EXERCISE REQUIREMENTS: Report every line of the entries that contains the word "click".

SUPPLIED MATERIAL:

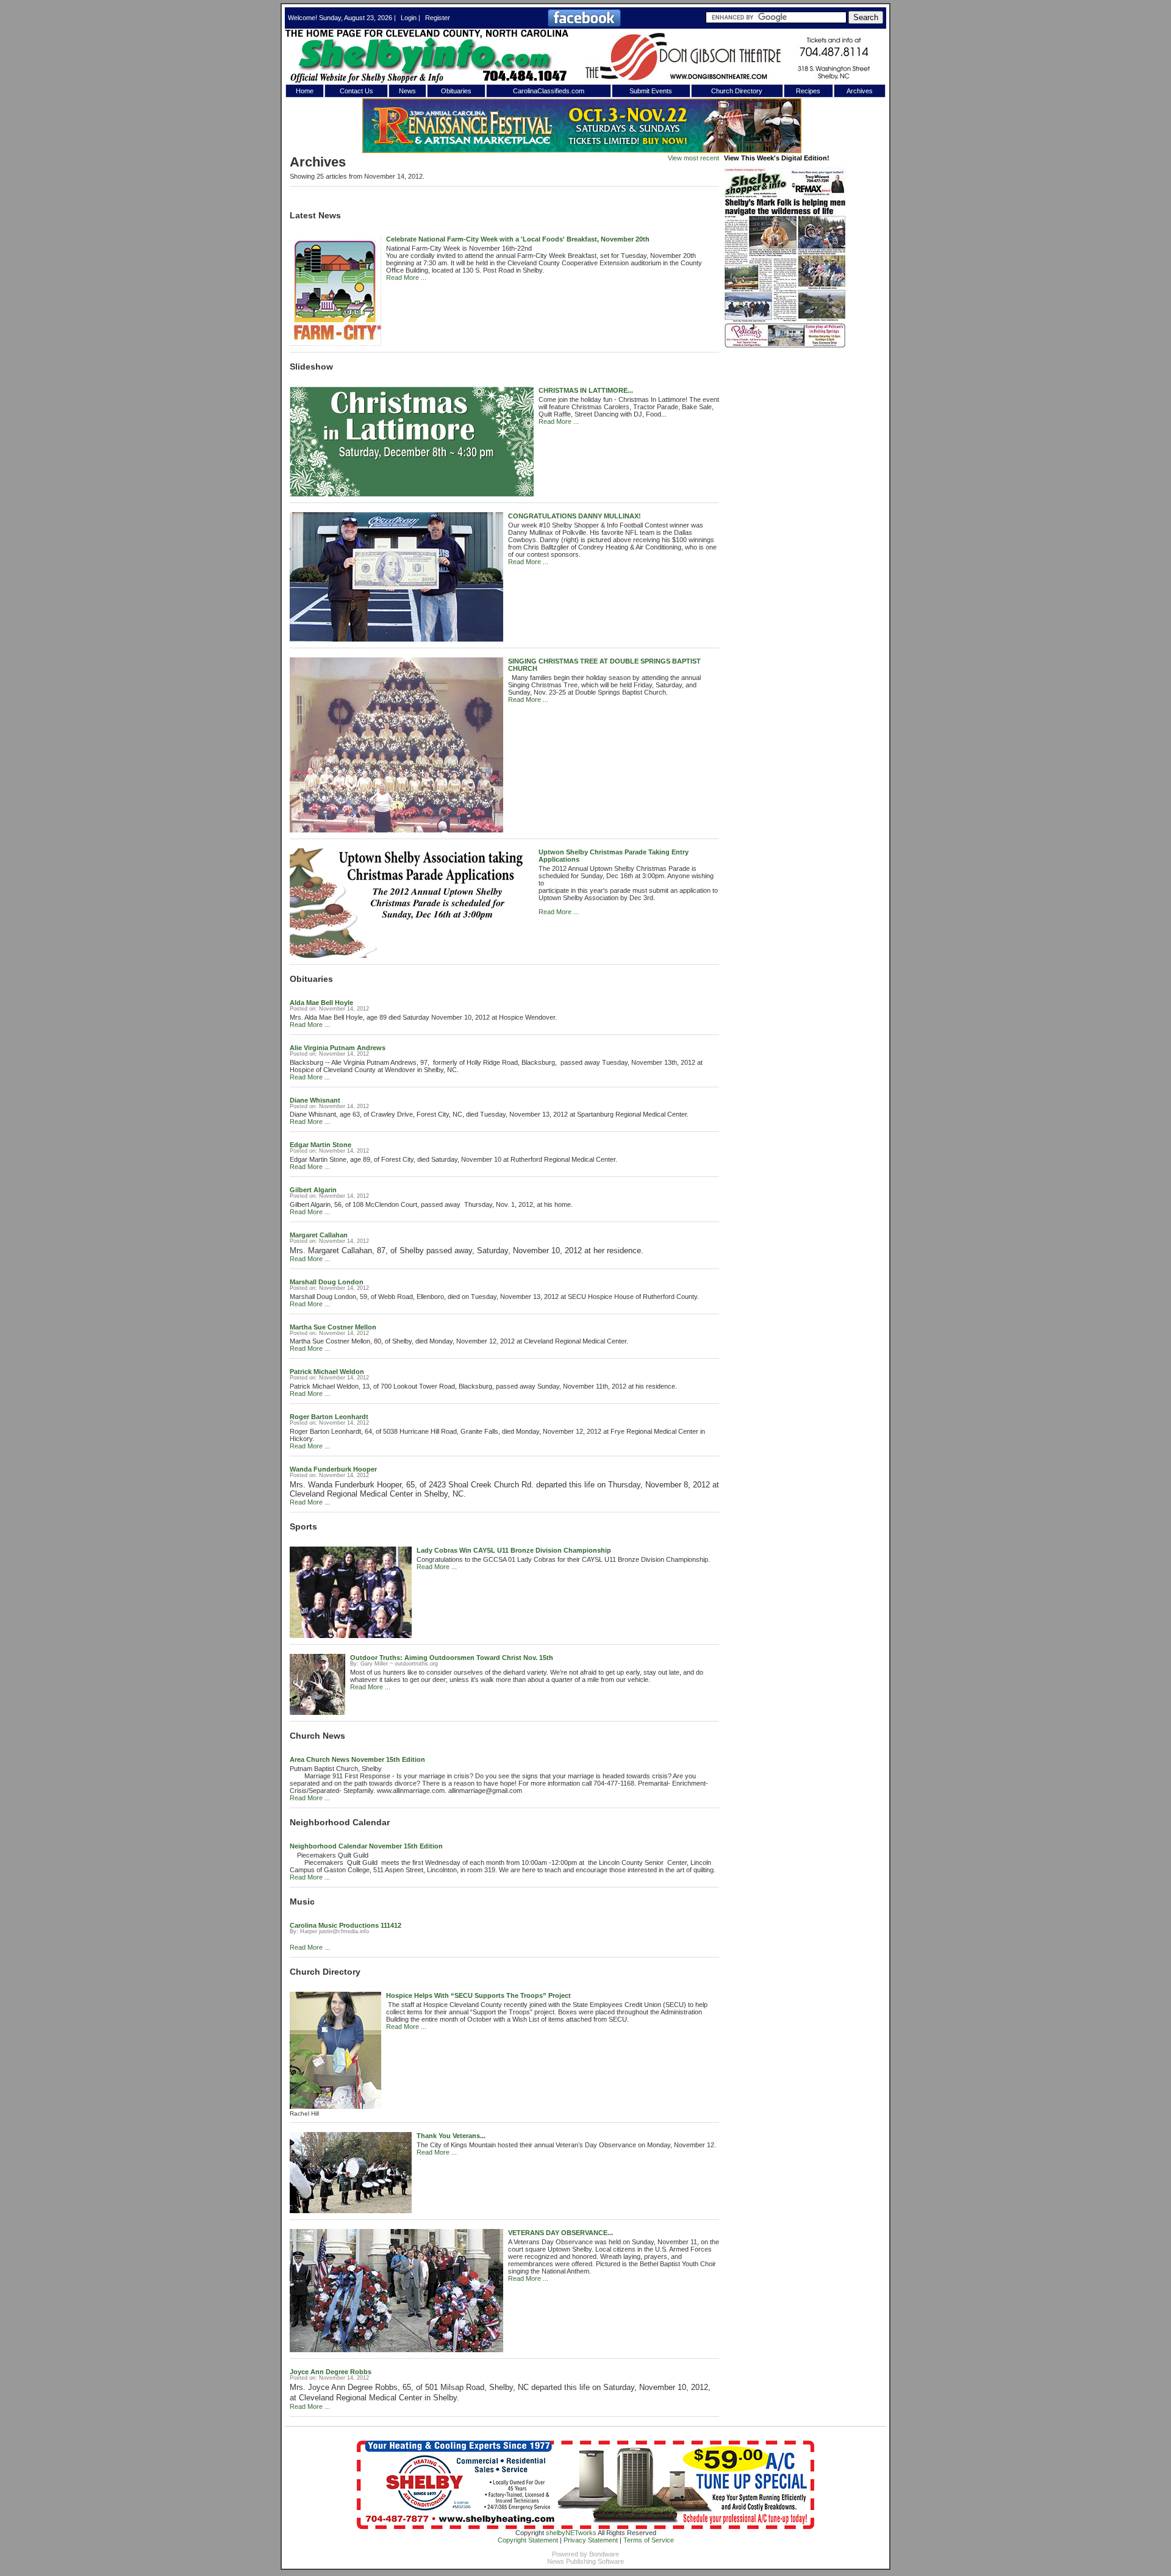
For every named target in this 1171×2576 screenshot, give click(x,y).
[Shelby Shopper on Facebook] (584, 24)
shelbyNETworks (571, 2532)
--
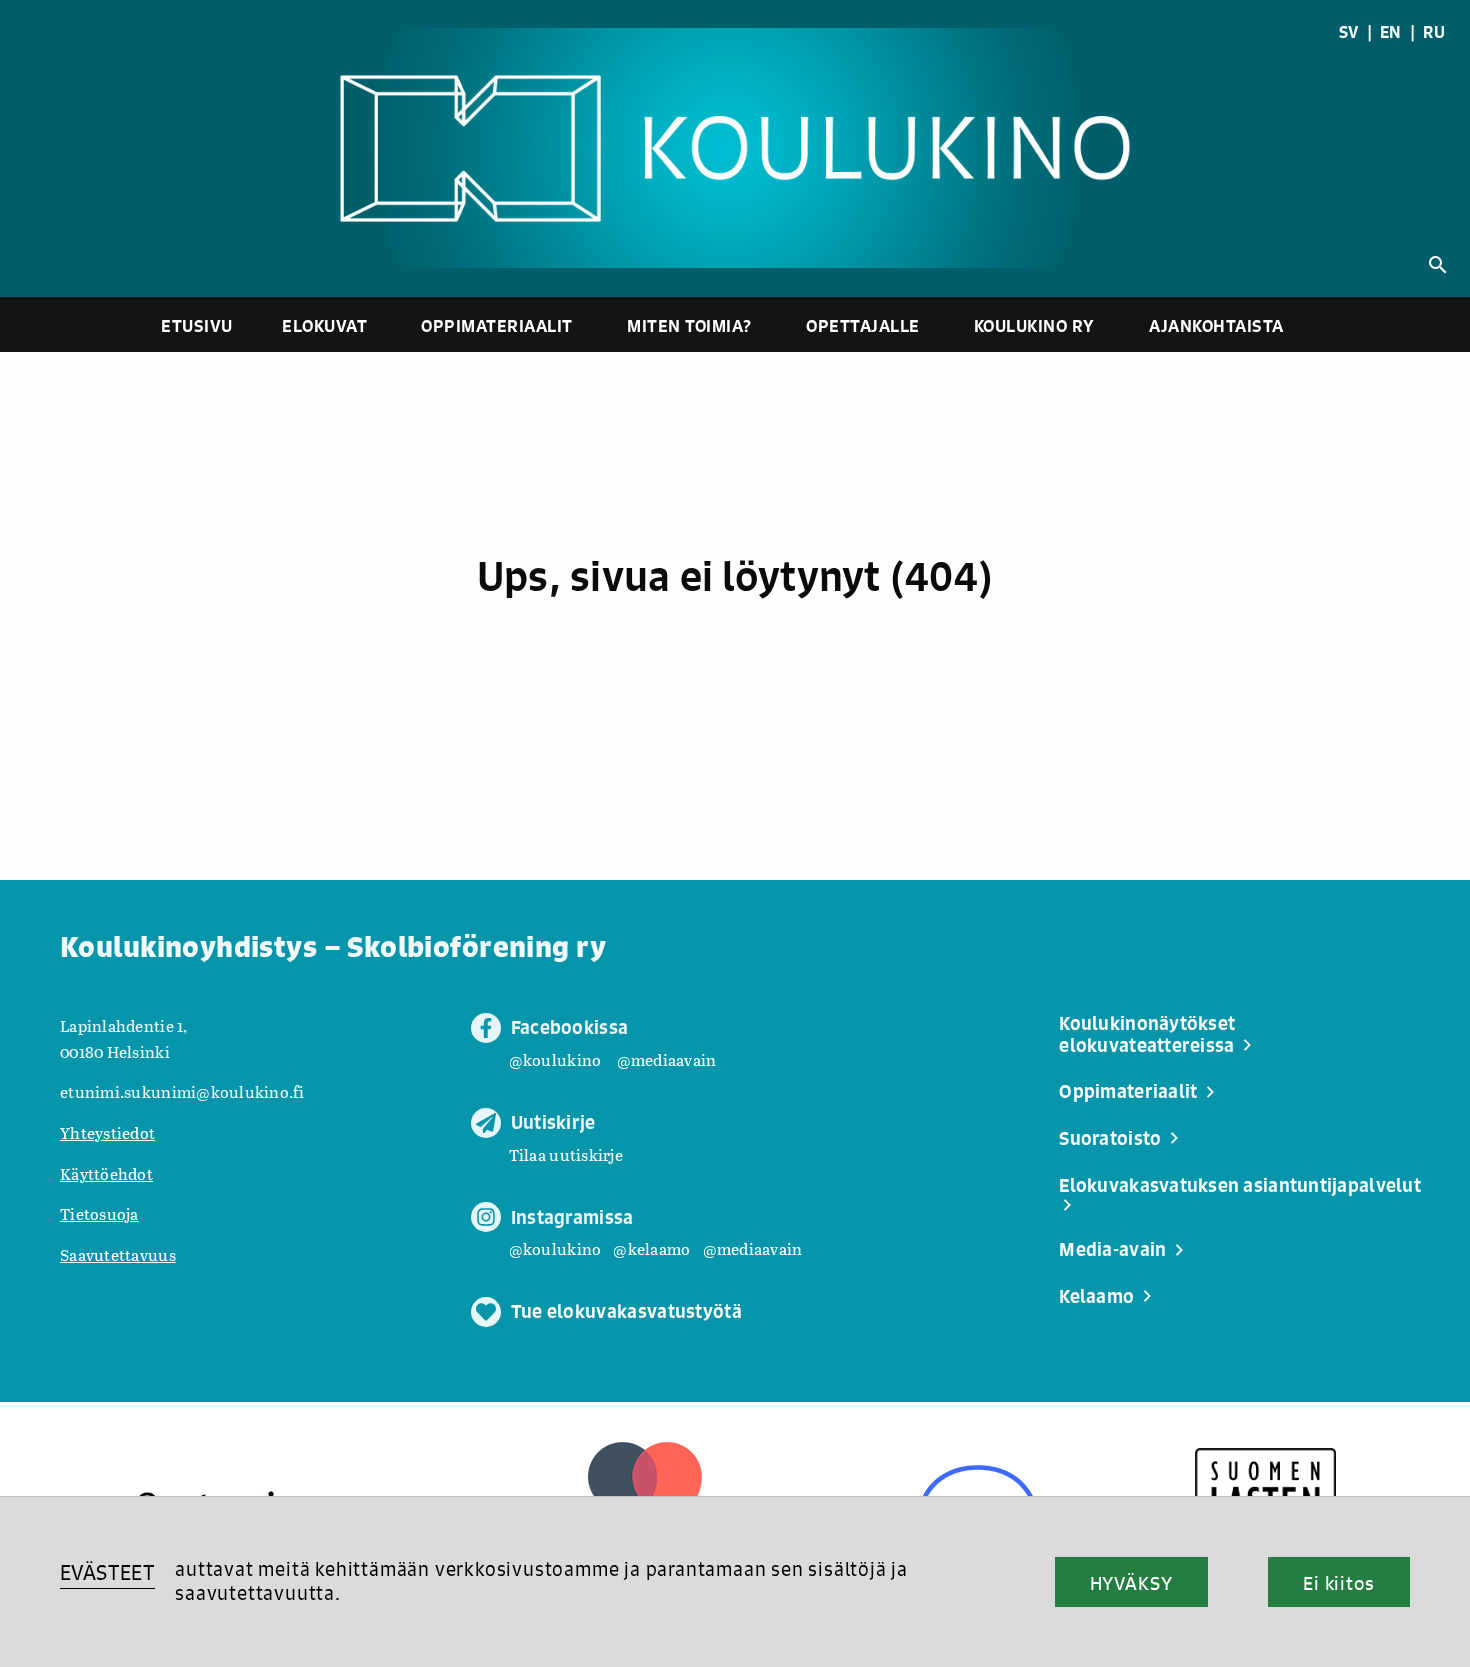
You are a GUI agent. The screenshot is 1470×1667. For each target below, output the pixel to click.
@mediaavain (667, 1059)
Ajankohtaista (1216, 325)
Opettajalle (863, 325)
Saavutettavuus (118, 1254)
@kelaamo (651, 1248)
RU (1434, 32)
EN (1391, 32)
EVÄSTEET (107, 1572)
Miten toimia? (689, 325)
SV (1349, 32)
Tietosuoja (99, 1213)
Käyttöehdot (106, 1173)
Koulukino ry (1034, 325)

YOUR RESPONSE:
For every named target in this 1171×2576 screenshot, give click(x,y).
You are a GUI agent. The screenshot is 1470×1667. For each target below, output the pixel to click.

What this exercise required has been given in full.